I swallowed hard and wanted to thank her but the cat got my tongue good and I could say nothing. She must have mistook my silence. “I want to give you something more,” she said, “ but I can’t do it now. That too is forbidden on Shabbas. On a day of rest you don’t do business. You could write your name and address on a piece of paper”––she took me by the arm and led me to a desk in the corner of the living room. Opening the lid, she pointed to sheets of paper and a pen. “I’ll send it to you right after Yom Tov is over. That’ll be Sunday night.”
I have to tell you, much as I needed it, I didn’t really want any money, although it took me awhile to figure out why. My little excursion into her home had been gift enough, not to mention the finger-lickin’-good vittles that would feed my grandmother, mother and me that whole weekend. But I wrote down my name and address anyhow. If she’d been there, Mom would have told me I’d been conned and would have insisted I demand some money. But I didn’t believe that. I just knew somehow this lady was telling it to me like it was.

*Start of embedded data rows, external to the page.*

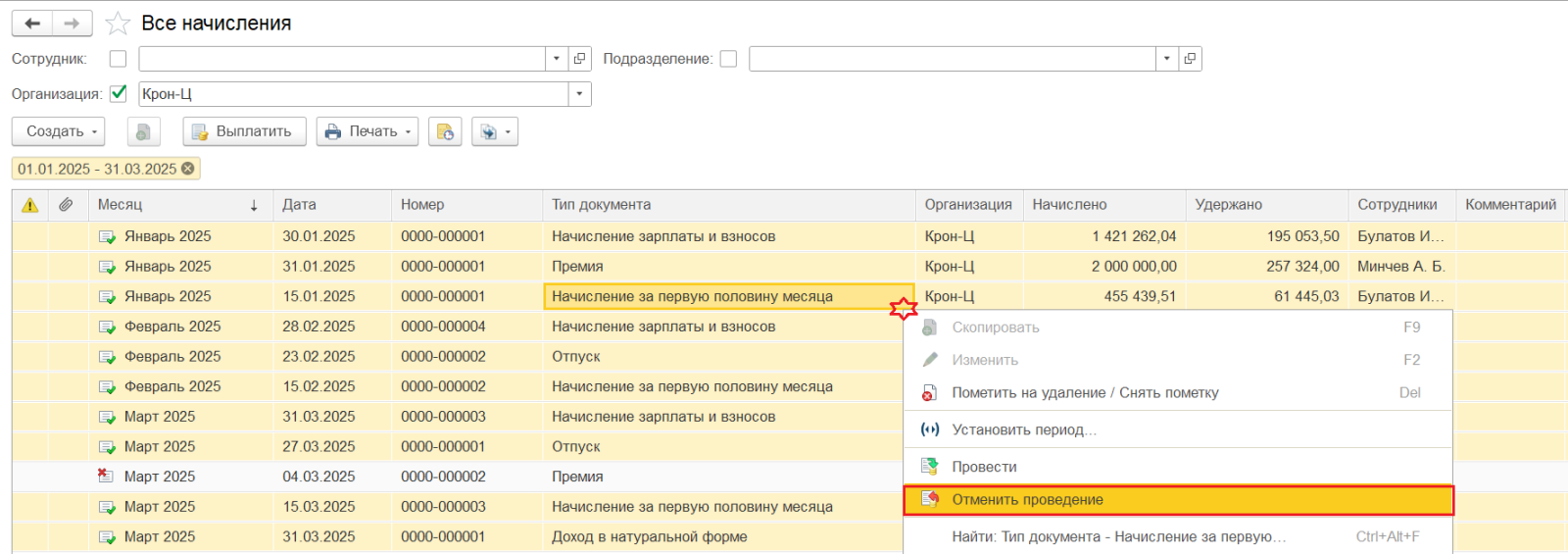Viewport: 1568px width, 554px height.
Task: Uncheck the Организация filter checkbox
Action: tap(119, 94)
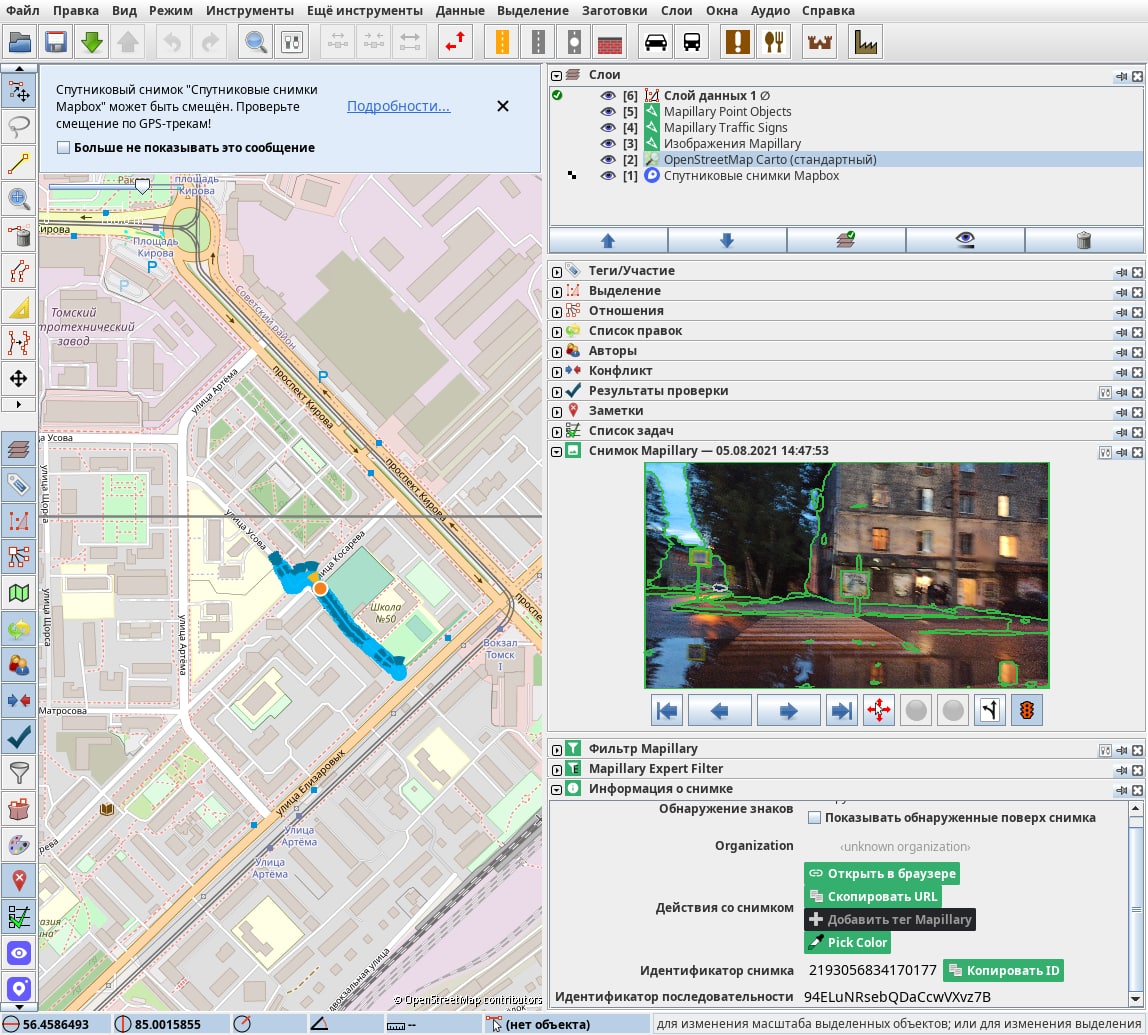Image resolution: width=1148 pixels, height=1035 pixels.
Task: Select the draw way tool in sidebar
Action: [18, 162]
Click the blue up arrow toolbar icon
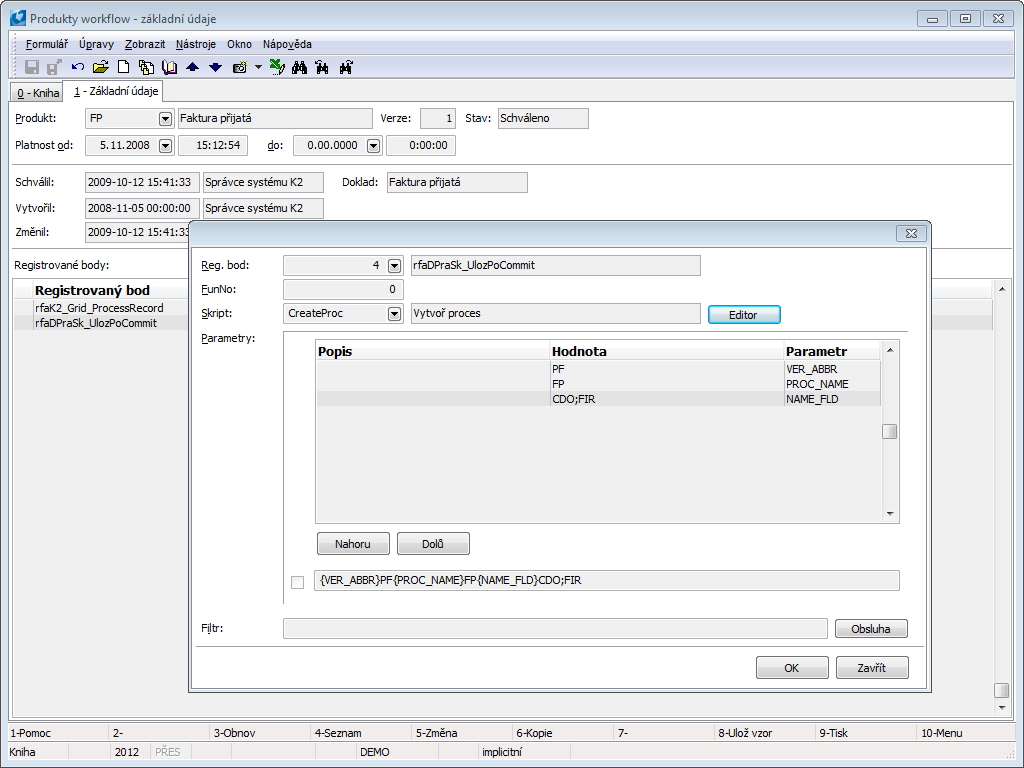Screen dimensions: 1024x768 pos(193,67)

Come Tuesday morning, sure as shootin’, there was the envelope in the mail. And there was a check for eighteen dollars with a thank you note, decorated with a soaring red robin on the front, telling me how I’d saved the holiday not only for her, but for her whole extended family and how I’d earned myself a special place in heaven.
What can I tell you? If childhood slights are unforgettable, how about the effect of an unexpected act of kindness? I never cashed the check and never told my mom or grandmother about it. It became a symbol for me, although I didn’t really know of what. It had both her and her husband’s names on it and a couple of months later, after chickening out a few times, I screwed up my courage and called them. They were both on the extension line. I explained to them who I was, hemmed and hawed for a moment, then asked if maybe I could go to a service with them at their shul.
Silence for a moment at the other end. Then a fair imitation of my “maybe” coming from Mrs. Brandwein. “We’d be delighted.” After arranging where and when to meet, she paused for a moment and then asked: “What gave you the idea?”
“What gave me the idea,” I repeated, the words sticking in my throat. “The kugel,” I said at last. “What did you put in it?”
Well, go with them to shul I did. And the rest, as they say, is history. My history. Years of Torah study, mikvah immersion, circumcision, a new belief system. The whole hog, as it were, if I may be forgiven for using so unkosher a metaphor. My new discipline and commitment even washed off on my mom. Seeing her son get up at dawn each morning to pray and wrap tefillin around his arm, how could it not? Call it a side benefit, a little compound interest, if you will. She pulled up her socks, went the methadone route and has been clean ever since. She even refers to herself as a Righteous Gentile now.
As for the Brandweins, to this day they proudly call me their Shabbas Goy. And when we all join them at their Passover Seders, she always makes sure to make the same kugel.
Wonders-never-cease department: I found I wasn’t the only black Born Again in the congregation of their shul, along with some Asians, Latinos and even a native American.
Go figure.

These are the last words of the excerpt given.